Stored records:
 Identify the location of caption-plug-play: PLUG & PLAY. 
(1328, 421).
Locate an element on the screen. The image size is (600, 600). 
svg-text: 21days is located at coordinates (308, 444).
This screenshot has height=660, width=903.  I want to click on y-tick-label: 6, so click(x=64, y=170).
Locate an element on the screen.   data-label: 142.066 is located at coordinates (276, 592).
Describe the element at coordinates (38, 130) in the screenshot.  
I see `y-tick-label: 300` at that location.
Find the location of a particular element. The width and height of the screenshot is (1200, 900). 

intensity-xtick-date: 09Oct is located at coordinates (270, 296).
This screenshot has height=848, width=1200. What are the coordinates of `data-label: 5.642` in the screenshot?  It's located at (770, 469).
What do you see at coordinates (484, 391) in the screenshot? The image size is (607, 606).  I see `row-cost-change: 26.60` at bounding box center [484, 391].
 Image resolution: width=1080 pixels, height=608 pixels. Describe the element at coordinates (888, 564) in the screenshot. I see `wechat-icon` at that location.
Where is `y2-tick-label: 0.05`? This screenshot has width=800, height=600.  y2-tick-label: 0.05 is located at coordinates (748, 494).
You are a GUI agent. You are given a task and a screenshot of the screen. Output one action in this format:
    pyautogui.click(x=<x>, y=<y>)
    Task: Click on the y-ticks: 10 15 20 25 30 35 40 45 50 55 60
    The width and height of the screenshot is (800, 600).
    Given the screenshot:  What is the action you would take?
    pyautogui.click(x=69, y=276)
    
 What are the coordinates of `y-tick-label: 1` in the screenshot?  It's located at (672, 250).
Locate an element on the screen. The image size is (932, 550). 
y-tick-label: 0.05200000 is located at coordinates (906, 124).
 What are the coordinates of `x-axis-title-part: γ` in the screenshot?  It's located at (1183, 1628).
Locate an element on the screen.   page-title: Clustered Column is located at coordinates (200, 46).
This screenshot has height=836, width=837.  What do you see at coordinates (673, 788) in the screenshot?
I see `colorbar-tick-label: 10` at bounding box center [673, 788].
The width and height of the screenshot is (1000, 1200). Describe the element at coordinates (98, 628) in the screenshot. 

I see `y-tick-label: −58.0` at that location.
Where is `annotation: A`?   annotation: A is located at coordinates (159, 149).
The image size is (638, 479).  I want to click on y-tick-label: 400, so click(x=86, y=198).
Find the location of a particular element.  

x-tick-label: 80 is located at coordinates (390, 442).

▶ [Your objective] Please reproduce the listing above, swapping "Locate an element on the screen" for "Point to an element on the screen" everywhere it occurs. Keep everything else unchanged.

▶ [Answer box]
 Identify the location of caption-plug-play: PLUG & PLAY. 
(1328, 421).
Point to an element on the screen. The image size is (600, 600). 
svg-text: 21days is located at coordinates (308, 444).
This screenshot has height=660, width=903.  I want to click on y-tick-label: 6, so click(x=64, y=170).
Point to an element on the screen.   data-label: 142.066 is located at coordinates (276, 592).
Describe the element at coordinates (38, 130) in the screenshot.  
I see `y-tick-label: 300` at that location.
Find the location of a particular element. The width and height of the screenshot is (1200, 900). 

intensity-xtick-date: 09Oct is located at coordinates (270, 296).
This screenshot has height=848, width=1200. What are the coordinates of `data-label: 5.642` in the screenshot?  It's located at (770, 469).
What do you see at coordinates (484, 391) in the screenshot? The image size is (607, 606).  I see `row-cost-change: 26.60` at bounding box center [484, 391].
 Image resolution: width=1080 pixels, height=608 pixels. Describe the element at coordinates (888, 564) in the screenshot. I see `wechat-icon` at that location.
Where is `y2-tick-label: 0.05`? This screenshot has width=800, height=600.  y2-tick-label: 0.05 is located at coordinates (748, 494).
You are a GUI agent. You are given a task and a screenshot of the screen. Output one action in this format:
    pyautogui.click(x=<x>, y=<y>)
    Task: Click on the y-ticks: 10 15 20 25 30 35 40 45 50 55 60
    The width and height of the screenshot is (800, 600).
    Given the screenshot:  What is the action you would take?
    pyautogui.click(x=69, y=276)
    
 What are the coordinates of `y-tick-label: 1` in the screenshot?  It's located at (672, 250).
Point to an element on the screen. The image size is (932, 550). 
y-tick-label: 0.05200000 is located at coordinates (906, 124).
 What are the coordinates of `x-axis-title-part: γ` in the screenshot?  It's located at (1183, 1628).
Point to an element on the screen.   page-title: Clustered Column is located at coordinates (200, 46).
This screenshot has height=836, width=837.  What do you see at coordinates (673, 788) in the screenshot?
I see `colorbar-tick-label: 10` at bounding box center [673, 788].
The width and height of the screenshot is (1000, 1200). Describe the element at coordinates (98, 628) in the screenshot. 

I see `y-tick-label: −58.0` at that location.
Where is `annotation: A`?   annotation: A is located at coordinates (159, 149).
The image size is (638, 479).  I want to click on y-tick-label: 400, so click(x=86, y=198).
Find the location of a particular element.  

x-tick-label: 80 is located at coordinates (390, 442).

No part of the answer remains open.